Victoria and Queensland are using payroll tax to fund the mental health budget, Korbel said. “If we asked the general public, they would say that mental health a vital concern for them.”
Korbel said the investment in community mental health means that people will not need to come into hospital and sit around in emergency departments. “We need investment in housing so that people aren’t living rough on the streets, or put in jail. Ten percent of prisoners in NSW have a serious mental illness. That’s well over 1000 patients who are in prison when they should be having treatment. And prison doesn’t help them.”

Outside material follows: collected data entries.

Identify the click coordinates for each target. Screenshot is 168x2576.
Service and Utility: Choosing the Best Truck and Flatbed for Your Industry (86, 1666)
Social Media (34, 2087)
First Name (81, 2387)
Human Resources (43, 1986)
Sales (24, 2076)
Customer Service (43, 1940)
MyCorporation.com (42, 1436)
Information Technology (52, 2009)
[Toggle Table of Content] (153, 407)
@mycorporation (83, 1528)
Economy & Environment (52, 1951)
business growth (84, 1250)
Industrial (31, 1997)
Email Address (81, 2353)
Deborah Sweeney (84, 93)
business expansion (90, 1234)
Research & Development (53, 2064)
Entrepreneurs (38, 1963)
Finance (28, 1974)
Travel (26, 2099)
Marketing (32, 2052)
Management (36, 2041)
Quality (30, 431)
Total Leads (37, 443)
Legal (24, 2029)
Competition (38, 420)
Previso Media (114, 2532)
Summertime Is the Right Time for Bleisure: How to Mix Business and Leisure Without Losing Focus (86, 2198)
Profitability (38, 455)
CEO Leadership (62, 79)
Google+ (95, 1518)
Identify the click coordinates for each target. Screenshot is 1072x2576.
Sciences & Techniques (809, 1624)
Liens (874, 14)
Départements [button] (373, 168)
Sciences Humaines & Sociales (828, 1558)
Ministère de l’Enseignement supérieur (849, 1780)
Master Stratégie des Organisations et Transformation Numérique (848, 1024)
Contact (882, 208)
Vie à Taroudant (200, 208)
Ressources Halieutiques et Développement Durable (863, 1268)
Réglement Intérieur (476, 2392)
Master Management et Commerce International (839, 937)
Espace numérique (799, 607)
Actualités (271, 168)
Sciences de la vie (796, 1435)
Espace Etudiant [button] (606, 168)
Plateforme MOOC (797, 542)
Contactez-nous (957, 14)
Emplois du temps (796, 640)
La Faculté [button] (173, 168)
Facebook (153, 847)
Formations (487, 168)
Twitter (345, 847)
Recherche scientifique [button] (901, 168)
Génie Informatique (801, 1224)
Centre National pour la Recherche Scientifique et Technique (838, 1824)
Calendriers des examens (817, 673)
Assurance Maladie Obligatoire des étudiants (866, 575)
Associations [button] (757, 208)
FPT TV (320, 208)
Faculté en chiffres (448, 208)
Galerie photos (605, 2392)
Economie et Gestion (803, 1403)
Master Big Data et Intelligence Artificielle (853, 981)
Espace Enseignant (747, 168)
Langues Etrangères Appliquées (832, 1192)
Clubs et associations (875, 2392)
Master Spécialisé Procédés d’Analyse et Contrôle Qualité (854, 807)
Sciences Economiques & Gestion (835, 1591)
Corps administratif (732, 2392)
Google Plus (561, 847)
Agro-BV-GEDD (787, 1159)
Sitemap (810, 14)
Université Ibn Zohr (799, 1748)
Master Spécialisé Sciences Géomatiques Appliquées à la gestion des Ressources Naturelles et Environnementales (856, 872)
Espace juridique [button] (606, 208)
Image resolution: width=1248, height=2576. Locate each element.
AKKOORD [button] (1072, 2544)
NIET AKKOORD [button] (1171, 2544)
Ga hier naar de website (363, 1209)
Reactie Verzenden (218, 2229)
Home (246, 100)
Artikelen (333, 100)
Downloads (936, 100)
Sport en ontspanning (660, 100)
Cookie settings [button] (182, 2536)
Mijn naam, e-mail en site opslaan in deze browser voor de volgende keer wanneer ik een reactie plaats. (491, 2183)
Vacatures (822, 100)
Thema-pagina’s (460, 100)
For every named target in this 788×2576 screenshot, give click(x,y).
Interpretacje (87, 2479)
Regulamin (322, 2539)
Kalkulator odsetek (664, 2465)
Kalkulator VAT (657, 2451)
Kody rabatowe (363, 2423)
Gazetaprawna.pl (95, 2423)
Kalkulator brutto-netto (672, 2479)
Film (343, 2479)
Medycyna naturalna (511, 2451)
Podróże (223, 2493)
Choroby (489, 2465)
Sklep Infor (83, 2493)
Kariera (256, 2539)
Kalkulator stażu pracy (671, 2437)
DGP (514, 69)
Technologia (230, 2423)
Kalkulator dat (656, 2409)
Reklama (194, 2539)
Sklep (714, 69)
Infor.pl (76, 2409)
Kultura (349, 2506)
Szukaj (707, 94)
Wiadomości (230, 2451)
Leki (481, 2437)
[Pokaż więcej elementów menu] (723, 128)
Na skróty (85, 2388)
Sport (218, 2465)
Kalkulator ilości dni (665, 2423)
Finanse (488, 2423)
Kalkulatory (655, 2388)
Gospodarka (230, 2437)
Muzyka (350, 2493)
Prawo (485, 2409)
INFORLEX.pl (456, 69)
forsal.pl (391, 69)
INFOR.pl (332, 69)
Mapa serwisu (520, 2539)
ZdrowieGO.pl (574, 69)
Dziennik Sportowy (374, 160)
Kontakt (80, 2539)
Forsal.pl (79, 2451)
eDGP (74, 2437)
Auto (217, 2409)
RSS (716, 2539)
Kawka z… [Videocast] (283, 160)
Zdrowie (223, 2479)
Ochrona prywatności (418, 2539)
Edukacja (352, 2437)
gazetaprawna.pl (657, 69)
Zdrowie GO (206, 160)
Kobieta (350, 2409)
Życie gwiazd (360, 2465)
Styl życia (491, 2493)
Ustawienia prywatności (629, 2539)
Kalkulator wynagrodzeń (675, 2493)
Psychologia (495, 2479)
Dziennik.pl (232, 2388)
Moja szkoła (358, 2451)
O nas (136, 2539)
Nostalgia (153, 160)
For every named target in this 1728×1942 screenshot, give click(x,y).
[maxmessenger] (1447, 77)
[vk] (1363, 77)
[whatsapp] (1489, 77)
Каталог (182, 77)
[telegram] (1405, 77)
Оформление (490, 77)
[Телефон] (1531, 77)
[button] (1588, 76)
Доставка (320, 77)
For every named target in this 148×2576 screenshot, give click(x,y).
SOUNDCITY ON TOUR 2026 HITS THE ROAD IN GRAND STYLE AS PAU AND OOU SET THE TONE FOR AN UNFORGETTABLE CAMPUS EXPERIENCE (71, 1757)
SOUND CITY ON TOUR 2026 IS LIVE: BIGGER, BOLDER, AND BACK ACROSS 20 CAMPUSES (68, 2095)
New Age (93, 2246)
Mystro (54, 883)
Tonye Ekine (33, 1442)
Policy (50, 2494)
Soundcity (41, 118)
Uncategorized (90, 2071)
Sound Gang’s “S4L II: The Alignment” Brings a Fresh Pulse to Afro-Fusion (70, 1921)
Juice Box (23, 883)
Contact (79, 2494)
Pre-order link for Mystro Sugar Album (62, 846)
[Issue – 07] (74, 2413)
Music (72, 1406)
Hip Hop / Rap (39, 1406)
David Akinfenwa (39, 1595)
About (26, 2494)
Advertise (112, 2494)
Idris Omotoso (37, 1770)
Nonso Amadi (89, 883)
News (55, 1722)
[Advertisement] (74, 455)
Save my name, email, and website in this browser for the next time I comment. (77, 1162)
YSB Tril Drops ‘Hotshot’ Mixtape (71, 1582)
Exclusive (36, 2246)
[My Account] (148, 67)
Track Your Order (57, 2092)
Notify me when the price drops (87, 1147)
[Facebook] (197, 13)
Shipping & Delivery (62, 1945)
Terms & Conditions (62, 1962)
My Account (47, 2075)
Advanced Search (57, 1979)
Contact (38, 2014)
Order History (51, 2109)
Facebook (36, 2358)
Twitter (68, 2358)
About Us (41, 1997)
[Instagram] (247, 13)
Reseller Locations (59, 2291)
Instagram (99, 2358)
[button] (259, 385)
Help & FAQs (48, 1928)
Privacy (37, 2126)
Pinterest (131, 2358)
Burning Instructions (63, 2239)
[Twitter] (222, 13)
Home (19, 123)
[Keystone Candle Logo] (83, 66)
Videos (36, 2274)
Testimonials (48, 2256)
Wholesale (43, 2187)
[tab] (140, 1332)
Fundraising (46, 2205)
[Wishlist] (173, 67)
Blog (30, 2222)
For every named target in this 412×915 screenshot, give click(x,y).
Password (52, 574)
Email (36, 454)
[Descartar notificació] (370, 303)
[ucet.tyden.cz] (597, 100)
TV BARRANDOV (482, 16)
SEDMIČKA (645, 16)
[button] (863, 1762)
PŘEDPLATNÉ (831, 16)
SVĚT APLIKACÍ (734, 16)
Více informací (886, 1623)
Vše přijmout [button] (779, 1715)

He said the doctors walked out earlier this year due to despair over pressures that have been building up for five years. They want to return but “whether they will be allowed to return is not clear”.
The IRC has ordered an interim attraction and retention 20% for staff specialist psychiatrists which will take effect shortly. It did not grant a claim for a doctors-in-training allowance and or other measures sought for an updated award including a joint staff committee to address workforce shortages and appropriate support for psychiatrist trainees.
Korbel said psychiatry trainees have little incentive to start, or continue their training which puts “the future pipeline of psychiatrists for the NSW mental health system at risk”.